In the talk abstract, what two key areas frame the contours of a cosmopolitan framework for memory studies?
[Exercise passage Boundary: Start]
Saturday, April 16, 2016
Rhapsody (DoubleTree by Hilton Philadelphia Center City)
This talk expands on the so-called third wave of memory studies. I examine the impact of globalization on how we work with memory and how memory works. The consolidation of the Human Rights Regime during the 1990s, stands in elective affinity with a cosmopolitan turn in the study of mnemonic practices. The contours of a cosmopolitan framework for memory studies will be presented along two key areas: changing temporal experiences and evolving conceptions of solidarity. Non-teleological future(s) and the reconfiguration of solidarities, I argue, constitute new epistemological foundations for the study of memories. The talk will address both topics in terms of their recent history and the conceptual surcharge they offer for memory scholars. The cultural and political salience of memory politics is circumscribed by the outlines of the past-present-future nexus. With the proliferation of toxic (and frequently contested) pasts and the limited appeal of progress-based futurity, memory studies become a central prism for the assessment of resilience. Co-extensive with these trajectories, I contend, is the transformation of the nature, scale and reference points of solidarities in the context of global interdependencies and awareness to human rights abuses. Whether these developments lead to more resilience and/or the intensification of conflicts, both within and between political communities, remains an empirical question. However, the centrality of memory, expressed through competing visions of political futures and solidaristic figurations, provides a powerful heuristic framework.
[Exercise passage Boundary: End]
[Data for analysis Boundary: Start]
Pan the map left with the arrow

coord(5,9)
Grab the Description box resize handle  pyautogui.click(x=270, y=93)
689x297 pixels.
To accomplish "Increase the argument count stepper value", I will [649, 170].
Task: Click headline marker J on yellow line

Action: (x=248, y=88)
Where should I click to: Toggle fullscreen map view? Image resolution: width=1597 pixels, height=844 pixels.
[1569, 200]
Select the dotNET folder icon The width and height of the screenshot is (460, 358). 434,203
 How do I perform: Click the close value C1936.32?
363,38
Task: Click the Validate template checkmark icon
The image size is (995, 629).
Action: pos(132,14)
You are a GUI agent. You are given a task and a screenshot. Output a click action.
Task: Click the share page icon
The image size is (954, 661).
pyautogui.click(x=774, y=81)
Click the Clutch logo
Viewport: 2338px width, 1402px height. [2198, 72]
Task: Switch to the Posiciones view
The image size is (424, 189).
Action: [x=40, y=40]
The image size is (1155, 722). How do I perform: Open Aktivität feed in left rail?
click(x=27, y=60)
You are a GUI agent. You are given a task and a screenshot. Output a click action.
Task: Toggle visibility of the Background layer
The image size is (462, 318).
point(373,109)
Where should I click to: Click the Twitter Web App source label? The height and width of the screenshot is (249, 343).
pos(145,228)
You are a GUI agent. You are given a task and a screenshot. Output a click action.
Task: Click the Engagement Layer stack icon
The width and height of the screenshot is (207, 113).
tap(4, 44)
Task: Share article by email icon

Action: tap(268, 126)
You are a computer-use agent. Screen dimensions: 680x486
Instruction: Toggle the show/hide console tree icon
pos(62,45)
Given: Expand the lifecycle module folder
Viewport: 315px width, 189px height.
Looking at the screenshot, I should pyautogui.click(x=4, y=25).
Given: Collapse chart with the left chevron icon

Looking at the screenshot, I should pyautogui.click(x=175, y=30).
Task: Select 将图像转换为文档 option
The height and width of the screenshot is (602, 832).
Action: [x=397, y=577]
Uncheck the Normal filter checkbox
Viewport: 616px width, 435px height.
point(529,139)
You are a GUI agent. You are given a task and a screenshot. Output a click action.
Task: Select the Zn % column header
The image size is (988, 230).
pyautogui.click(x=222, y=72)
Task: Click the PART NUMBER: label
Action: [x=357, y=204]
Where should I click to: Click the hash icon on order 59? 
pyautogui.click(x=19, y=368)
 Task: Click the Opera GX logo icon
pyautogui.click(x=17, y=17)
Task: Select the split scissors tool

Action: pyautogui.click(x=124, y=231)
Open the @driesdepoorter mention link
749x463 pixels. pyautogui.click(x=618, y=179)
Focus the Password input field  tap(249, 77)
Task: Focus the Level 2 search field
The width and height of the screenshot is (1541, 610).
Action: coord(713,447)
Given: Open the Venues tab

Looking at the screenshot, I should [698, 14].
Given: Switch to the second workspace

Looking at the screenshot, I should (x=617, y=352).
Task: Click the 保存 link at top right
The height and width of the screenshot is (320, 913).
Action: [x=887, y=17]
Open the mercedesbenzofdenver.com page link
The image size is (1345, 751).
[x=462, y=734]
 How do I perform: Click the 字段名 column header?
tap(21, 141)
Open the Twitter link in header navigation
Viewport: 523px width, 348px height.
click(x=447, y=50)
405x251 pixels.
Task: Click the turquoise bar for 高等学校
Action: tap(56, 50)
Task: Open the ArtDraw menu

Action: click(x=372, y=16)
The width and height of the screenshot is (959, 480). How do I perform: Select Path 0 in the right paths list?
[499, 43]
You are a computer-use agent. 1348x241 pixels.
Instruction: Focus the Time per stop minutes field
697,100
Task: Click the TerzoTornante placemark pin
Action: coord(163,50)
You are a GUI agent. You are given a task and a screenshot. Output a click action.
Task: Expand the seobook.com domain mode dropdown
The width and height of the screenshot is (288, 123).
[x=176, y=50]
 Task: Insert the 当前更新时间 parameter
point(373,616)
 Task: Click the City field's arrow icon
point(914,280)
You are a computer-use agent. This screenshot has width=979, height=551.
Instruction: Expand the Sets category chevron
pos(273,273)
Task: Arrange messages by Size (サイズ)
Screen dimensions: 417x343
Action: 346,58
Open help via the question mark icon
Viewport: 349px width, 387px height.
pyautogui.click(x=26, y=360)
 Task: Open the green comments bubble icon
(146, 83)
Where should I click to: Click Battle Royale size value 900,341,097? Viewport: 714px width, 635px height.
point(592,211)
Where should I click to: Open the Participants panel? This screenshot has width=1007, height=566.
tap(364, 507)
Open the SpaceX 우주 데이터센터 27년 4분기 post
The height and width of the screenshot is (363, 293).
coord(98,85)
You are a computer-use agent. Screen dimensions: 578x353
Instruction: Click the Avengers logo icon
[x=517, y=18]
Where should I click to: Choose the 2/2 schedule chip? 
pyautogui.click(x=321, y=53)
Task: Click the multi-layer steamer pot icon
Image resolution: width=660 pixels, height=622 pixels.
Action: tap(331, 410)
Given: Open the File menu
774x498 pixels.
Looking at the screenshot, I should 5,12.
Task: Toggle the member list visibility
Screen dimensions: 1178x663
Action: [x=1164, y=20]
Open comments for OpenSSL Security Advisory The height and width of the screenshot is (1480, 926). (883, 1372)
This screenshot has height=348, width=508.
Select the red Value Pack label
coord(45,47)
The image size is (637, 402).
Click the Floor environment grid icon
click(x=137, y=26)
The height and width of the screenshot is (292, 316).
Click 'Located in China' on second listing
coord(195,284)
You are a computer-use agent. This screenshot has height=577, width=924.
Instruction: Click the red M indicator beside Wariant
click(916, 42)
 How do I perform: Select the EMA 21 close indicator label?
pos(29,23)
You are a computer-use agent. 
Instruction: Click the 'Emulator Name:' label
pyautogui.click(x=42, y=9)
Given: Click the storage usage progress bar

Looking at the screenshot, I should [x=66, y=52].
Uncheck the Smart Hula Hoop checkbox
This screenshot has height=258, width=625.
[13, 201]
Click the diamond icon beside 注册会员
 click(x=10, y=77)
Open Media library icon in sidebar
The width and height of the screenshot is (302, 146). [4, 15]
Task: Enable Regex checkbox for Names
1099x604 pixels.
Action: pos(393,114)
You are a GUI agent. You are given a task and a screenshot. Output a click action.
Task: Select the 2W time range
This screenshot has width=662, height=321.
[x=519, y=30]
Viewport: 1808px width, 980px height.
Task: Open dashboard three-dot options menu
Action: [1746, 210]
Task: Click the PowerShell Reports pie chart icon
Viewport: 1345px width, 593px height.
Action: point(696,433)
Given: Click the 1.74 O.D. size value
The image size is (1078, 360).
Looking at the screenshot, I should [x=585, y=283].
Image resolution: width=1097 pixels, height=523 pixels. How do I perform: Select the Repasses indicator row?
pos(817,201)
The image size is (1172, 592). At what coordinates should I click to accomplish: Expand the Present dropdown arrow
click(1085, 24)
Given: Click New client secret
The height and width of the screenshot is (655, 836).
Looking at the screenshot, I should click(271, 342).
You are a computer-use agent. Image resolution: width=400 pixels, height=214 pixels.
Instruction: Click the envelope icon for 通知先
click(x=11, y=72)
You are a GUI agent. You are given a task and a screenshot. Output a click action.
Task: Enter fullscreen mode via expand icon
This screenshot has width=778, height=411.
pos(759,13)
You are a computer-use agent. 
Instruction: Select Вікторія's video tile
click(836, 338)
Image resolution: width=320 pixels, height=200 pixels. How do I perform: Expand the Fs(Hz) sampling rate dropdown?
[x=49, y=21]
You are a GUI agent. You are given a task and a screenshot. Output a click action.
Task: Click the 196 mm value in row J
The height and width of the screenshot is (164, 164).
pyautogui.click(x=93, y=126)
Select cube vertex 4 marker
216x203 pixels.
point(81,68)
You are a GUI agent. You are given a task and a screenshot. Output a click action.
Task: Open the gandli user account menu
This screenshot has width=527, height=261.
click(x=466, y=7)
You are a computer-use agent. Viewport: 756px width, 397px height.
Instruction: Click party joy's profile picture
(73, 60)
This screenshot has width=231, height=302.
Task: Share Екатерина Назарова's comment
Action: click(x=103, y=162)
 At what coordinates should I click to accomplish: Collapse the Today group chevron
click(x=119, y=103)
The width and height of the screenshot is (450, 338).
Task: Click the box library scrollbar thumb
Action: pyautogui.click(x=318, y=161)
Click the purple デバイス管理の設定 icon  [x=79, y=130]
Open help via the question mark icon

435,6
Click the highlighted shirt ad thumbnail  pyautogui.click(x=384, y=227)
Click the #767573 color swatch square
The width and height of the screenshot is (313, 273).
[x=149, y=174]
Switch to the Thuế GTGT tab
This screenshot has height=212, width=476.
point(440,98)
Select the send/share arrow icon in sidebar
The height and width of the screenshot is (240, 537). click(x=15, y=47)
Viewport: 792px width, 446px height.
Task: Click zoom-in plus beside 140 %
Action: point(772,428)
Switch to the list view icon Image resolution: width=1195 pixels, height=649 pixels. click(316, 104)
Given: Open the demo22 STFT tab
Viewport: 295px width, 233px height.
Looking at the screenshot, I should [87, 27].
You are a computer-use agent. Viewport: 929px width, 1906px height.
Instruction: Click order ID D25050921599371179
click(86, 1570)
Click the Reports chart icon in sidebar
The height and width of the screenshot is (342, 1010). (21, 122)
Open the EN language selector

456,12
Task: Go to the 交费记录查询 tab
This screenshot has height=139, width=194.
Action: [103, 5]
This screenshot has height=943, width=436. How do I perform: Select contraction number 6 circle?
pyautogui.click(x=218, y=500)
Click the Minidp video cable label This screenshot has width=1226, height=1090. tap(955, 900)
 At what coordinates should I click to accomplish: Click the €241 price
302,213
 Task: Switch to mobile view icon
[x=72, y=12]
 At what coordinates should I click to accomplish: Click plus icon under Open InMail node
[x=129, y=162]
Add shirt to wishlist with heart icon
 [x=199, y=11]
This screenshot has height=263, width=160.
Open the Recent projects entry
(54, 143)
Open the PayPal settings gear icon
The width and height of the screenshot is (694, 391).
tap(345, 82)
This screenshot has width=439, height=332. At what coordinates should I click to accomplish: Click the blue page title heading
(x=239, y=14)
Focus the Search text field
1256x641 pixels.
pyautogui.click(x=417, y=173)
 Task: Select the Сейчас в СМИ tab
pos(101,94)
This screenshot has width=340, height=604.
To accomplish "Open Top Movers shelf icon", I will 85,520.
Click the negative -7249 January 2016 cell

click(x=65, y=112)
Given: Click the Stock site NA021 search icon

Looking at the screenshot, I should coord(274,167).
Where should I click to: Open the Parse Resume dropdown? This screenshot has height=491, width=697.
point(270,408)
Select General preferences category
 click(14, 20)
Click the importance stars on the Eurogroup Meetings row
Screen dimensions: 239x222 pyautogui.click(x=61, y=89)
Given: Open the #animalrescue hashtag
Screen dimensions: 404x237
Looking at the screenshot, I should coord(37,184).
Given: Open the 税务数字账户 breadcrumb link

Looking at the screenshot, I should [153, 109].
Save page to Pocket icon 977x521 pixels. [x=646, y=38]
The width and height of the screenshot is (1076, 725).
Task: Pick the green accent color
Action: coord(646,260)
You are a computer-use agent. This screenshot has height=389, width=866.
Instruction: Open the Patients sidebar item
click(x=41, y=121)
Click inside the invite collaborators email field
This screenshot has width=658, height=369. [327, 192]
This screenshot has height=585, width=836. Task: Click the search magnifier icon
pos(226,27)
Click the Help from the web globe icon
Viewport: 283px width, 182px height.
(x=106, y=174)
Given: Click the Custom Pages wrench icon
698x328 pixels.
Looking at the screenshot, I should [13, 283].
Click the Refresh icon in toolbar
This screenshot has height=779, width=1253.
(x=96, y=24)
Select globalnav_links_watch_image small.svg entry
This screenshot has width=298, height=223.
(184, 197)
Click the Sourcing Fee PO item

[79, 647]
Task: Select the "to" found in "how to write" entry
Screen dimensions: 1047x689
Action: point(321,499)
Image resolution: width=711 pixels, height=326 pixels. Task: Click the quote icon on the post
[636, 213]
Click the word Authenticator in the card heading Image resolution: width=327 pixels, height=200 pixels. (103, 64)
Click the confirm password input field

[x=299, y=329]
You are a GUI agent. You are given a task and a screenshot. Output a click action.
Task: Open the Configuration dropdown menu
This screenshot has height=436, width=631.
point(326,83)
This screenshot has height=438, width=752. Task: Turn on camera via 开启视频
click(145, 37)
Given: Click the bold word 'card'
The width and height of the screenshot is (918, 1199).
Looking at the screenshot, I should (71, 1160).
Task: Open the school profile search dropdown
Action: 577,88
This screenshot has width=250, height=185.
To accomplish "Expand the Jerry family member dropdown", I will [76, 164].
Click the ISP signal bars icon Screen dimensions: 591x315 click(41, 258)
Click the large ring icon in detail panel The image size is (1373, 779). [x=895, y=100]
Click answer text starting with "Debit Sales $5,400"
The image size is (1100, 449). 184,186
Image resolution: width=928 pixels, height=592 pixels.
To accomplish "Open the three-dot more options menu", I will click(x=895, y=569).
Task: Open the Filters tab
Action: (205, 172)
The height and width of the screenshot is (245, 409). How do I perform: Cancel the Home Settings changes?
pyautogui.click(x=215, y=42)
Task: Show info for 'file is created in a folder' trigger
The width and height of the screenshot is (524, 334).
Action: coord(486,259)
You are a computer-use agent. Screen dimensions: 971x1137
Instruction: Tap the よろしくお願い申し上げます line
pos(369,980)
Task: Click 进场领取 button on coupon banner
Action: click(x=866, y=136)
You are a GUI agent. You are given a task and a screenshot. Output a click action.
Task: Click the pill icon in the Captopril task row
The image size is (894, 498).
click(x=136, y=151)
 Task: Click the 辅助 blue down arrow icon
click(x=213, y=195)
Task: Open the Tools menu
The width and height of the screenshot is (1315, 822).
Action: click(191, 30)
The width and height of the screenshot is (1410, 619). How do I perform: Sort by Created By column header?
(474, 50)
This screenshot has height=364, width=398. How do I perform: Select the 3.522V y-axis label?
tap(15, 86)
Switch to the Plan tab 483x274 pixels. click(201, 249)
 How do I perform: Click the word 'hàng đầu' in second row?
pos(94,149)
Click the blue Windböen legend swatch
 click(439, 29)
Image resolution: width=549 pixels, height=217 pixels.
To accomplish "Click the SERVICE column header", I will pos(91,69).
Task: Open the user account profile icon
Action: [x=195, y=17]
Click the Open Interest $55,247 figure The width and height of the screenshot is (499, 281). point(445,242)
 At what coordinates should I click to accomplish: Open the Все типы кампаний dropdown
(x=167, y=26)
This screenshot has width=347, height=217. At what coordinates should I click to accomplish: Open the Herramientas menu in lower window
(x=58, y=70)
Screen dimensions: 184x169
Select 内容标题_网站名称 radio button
[Data for analysis Boundary: End]
> **Exercise output**: Changing temporal experiences and evolving conceptions of solidarity.